United States District Court, N.D. Texas, Dallas Division

September 30, 2002

NATIONWIDE MUTUAL INSURANCE COMPANY, Plaintiff,
v.
JUDY MAE CHANEY, Defendant.

          MEMORANDUM OPINION AND ORDER

          Sam A. Lindsay, United States District Judge.

         Before the court is Plaintiff and Counter Defendant's Brief as to Court's Granting it Summary Judgment and the Dispositive Effect on Defendant and Counter Plaintiffs Counterclaims, filed December 26, 2001, and Defendant's Motion and Brief Regarding the Effect of the Court's December 4, 2001 Order, [1] filed December 21, 2001. After careful consideration of the parties' briefs, the summary judgment record, and the applicable law, the court denies Defendant's Motion to Reconsider and with respect to the court's request that the parties submit briefs addressing whether its ruling of December 4, 2001 would defeat Defendant's counterclaims, the court also grants summary judgment in favor of Plaintiff on Defendant's counterclaims.
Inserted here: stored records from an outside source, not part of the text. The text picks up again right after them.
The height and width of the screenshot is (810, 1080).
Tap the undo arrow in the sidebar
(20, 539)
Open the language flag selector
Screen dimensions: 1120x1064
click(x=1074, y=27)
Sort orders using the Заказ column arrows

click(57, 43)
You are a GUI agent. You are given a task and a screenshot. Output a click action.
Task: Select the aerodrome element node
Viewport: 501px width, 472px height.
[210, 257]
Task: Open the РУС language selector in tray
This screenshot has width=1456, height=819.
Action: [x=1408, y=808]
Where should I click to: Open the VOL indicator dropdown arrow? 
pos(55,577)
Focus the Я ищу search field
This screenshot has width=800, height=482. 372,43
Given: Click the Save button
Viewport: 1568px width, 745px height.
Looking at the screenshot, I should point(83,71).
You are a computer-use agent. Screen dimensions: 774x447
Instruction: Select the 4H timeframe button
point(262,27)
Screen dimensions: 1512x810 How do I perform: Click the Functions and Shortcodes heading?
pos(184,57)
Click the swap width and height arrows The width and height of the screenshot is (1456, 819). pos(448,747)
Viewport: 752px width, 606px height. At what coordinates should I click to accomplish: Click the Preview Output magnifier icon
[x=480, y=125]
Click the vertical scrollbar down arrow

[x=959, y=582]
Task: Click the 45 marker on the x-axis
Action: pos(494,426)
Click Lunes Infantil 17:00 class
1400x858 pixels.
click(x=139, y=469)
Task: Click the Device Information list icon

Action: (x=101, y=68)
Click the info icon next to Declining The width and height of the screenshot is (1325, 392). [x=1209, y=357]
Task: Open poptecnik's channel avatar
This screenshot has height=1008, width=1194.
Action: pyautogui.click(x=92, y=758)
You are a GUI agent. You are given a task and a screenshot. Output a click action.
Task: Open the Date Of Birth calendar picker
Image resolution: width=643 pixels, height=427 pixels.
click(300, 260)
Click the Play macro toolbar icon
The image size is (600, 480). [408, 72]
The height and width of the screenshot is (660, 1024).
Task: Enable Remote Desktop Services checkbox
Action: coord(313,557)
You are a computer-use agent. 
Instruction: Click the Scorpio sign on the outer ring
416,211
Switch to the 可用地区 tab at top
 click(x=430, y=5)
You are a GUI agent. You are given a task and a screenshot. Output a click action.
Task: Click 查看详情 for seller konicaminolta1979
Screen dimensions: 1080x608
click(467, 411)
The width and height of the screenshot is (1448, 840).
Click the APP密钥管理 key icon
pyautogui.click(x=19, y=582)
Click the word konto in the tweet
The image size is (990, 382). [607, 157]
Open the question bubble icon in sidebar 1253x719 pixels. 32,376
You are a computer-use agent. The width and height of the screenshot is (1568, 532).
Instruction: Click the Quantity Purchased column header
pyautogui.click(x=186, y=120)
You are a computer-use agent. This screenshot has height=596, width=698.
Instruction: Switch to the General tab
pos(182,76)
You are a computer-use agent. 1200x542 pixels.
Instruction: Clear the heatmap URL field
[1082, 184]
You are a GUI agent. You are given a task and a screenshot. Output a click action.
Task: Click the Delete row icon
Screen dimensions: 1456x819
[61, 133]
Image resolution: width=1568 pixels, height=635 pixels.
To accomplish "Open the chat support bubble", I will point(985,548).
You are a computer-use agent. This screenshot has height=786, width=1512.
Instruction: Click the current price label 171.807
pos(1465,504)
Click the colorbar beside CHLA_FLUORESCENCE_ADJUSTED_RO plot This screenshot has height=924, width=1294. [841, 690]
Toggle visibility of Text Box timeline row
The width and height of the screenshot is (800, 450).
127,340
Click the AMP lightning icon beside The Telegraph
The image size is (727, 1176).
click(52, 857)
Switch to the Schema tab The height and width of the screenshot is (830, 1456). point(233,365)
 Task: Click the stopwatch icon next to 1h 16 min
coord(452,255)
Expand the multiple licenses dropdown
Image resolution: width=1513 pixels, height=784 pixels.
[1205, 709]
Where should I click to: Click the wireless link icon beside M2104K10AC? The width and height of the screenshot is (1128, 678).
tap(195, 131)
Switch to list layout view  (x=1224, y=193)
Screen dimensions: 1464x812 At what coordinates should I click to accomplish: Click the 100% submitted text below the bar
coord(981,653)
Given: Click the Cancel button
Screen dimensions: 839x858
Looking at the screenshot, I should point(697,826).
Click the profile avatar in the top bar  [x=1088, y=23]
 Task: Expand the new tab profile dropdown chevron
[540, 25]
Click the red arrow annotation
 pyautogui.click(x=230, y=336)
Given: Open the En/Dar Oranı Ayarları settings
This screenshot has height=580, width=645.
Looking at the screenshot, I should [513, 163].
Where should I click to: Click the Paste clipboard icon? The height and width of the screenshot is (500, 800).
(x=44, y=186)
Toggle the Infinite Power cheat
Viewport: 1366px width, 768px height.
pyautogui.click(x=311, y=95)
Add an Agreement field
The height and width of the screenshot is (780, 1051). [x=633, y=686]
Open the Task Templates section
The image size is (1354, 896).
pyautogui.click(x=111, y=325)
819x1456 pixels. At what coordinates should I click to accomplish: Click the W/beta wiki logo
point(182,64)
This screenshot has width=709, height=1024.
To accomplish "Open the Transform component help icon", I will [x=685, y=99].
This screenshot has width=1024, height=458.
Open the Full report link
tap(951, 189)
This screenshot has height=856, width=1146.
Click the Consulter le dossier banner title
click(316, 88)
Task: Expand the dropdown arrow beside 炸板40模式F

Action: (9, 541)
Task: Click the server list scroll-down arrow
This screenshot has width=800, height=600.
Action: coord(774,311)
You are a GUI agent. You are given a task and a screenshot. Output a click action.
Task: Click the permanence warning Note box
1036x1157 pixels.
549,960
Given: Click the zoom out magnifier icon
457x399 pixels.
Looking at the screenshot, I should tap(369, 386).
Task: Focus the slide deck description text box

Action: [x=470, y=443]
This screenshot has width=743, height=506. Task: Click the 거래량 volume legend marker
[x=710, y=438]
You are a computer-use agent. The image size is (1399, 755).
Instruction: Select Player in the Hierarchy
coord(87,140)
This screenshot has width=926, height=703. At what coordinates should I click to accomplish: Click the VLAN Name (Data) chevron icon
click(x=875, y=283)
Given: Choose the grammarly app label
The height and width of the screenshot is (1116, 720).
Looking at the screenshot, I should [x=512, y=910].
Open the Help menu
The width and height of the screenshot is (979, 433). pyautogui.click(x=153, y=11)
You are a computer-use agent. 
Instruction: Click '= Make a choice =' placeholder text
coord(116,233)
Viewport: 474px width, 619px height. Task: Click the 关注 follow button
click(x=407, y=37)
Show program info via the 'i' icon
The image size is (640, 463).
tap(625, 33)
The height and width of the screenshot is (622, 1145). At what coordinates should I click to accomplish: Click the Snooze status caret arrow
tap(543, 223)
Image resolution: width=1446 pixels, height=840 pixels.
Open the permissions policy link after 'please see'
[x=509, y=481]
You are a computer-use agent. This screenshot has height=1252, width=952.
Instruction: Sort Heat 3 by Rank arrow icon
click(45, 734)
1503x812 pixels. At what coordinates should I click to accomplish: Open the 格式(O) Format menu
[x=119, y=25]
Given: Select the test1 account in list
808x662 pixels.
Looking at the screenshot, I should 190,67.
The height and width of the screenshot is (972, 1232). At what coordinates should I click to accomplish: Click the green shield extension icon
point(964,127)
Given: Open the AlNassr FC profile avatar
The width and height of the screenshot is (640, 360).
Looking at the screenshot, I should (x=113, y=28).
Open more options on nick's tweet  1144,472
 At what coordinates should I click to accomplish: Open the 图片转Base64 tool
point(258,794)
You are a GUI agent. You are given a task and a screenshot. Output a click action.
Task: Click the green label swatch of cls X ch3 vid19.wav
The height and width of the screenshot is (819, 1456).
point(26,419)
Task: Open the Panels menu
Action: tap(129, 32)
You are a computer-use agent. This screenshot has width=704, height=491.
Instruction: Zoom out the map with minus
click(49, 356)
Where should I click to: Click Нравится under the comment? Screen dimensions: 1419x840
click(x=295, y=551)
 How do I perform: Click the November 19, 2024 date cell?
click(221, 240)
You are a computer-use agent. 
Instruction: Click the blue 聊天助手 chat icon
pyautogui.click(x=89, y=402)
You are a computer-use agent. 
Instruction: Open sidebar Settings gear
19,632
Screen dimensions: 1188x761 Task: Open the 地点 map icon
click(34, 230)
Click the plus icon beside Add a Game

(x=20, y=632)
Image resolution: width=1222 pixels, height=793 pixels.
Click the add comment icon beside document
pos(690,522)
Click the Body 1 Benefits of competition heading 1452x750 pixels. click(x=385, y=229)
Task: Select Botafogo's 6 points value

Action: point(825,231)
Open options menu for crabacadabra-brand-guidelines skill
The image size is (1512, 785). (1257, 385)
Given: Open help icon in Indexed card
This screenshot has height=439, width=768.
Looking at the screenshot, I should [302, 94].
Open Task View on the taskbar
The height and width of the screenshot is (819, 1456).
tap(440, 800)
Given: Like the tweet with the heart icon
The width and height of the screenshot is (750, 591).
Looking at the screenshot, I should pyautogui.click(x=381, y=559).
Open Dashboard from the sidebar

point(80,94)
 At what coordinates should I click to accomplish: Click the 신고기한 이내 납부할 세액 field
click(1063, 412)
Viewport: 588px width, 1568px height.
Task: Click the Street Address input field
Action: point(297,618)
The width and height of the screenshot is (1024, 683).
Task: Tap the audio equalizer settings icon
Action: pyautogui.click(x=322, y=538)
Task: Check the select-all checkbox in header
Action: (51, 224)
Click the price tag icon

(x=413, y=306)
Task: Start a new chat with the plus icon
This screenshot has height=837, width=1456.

         I. Procedural Background[2]

         On December 4, 2001, the court issued an order granting Plaintiffs Motion for Summary Judgment and declaring that Plaintiff Nationwide Mutual Insurance Company ("Nationwide") had fully satisfied its obligations under David Haffley's automobile insurance policy as to the judgment entered in favor of Defendant Judy Mae Chaney ("Chaney") against David Haffley ("Haffley") in the case styled, Judy Chaney and Ray Chaney v. David Haffley, Cause Number 96-2192-B, the 124th District Court of Gregg County, Texas, and that it therefore had no duty to indemnify or pay Chaney. Because it appeared Nationwide contended that a judgment in its favor would defeat Chaney's counterclaims against Nationwide for conspiracy, tortious interference with prospective business relations, fraudulent transfer, and turnover, the court sua sponte raised the issue of whether summary judgment was appropriate with respect to Chaney's counterclaims and requested that the parties submit briefs addressing this issue by no later than December 26, 2001.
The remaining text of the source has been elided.